It makes me think of illustrations I saw when I was a child. Colour drawings of the Earth with a segment removed to show you the multiple layers all the way down to the core.

It also makes me think of the concept of the ecosystem, or even a biosphere….a complex of elements, some living, some non-living (which reminds me….I came across a quotation yesterday which said the opposite of “life” is not “death”, it’s “non-living”……must look that up!)

The idea of networks of connections and relationships between minerals, uni-cellular and multi-cellular organisms, air, water and sunlight co-creating the reality we live in…..I just love that.

It makes me think of the idea of viewing whatever we are looking at from different scales, because everything which exists, exists in nested layers of everything else……remember the old funny story about the teaching that the world floats on the back of a turtle? How the enquirer asked “And what does the turtle sit on?” The answer “Another turtle”. To which the enquirer asks “What does THAT turtle sit on?” The answer “Another turtle”. After a few minutes of this exchange continuing along the exact same question and response, the teacher finally responds to one of the “What does THAT turtle sit on?” with “It’s turtles all the way down, son. It’s turtles all the way down.”

On a more serious note, I found Lynn Margulis’s theory of “endo-symbiosis” hugely convincing. Briefly, she claimed that all multi-cellular organisms (that includes you and me) are made up an incredibly complex co-operating network of single cells, and that inside each of our cells are individual elements, like mitochondria, for example, which, way back in history were single celled creatures in their own right.

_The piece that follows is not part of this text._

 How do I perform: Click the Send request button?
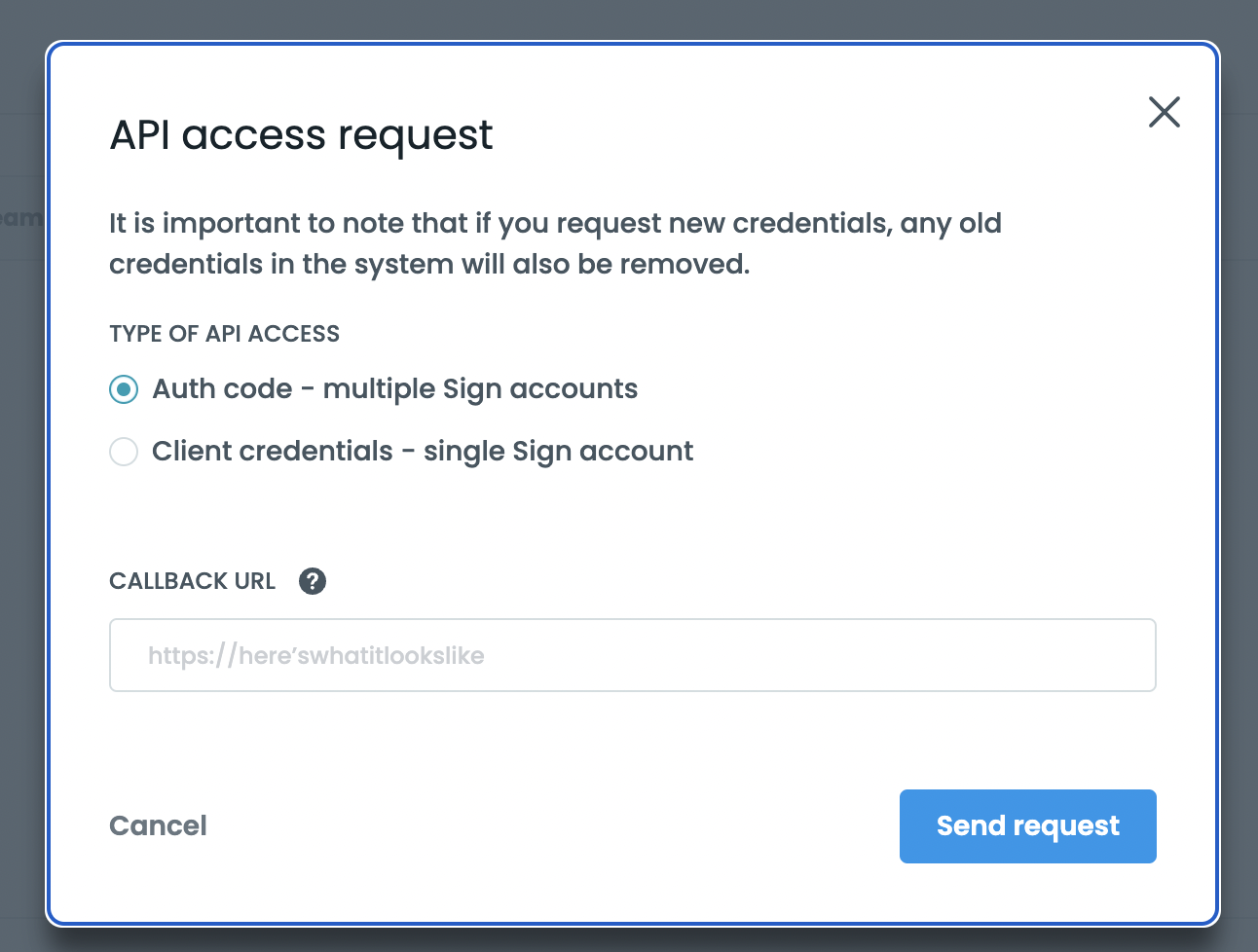tap(1027, 826)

She hypothesised that the evolutionary path of development was driven by collaboration and co-operation, with single celled organisms combining to live together at new levels. In other words all the different elements of a single cell came from smaller single “celled” creatures merging. Maybe that idea was a bit too challenging for some people, but it’s pretty undeniable that multi-cellular organisms like humans can actually be understood as whole worlds of vastly networked individual cells. It’s reckoned that only a tenth of the cells of your body are genetically “you”, the other ninety percent being bacteria and other unicellular organisms. Pretty mind boggling isn’t it? But it seems to be true all the same.

This idea of scale…..a long time ago I created a “human spectrometer” to help me discuss a patient’s issues with them at different levels of scale. Here it is

I’d start in the middle with the “person” because that’s where we met, person to person. Then I could move left zooming in on smaller and smaller parts of the person to consider the problems and their effects….perhaps in the “nervous system”, or the “digestive system”, then further “in” to disturbances in particular organs, “the heart”, or the “liver”, then further in yet to consider the role of cells, like white blood cells, or the cells of a specific organ, or, at an even smaller level the circulating levels of individual molecules, like hormones, antibodies, chemical messengers and so on.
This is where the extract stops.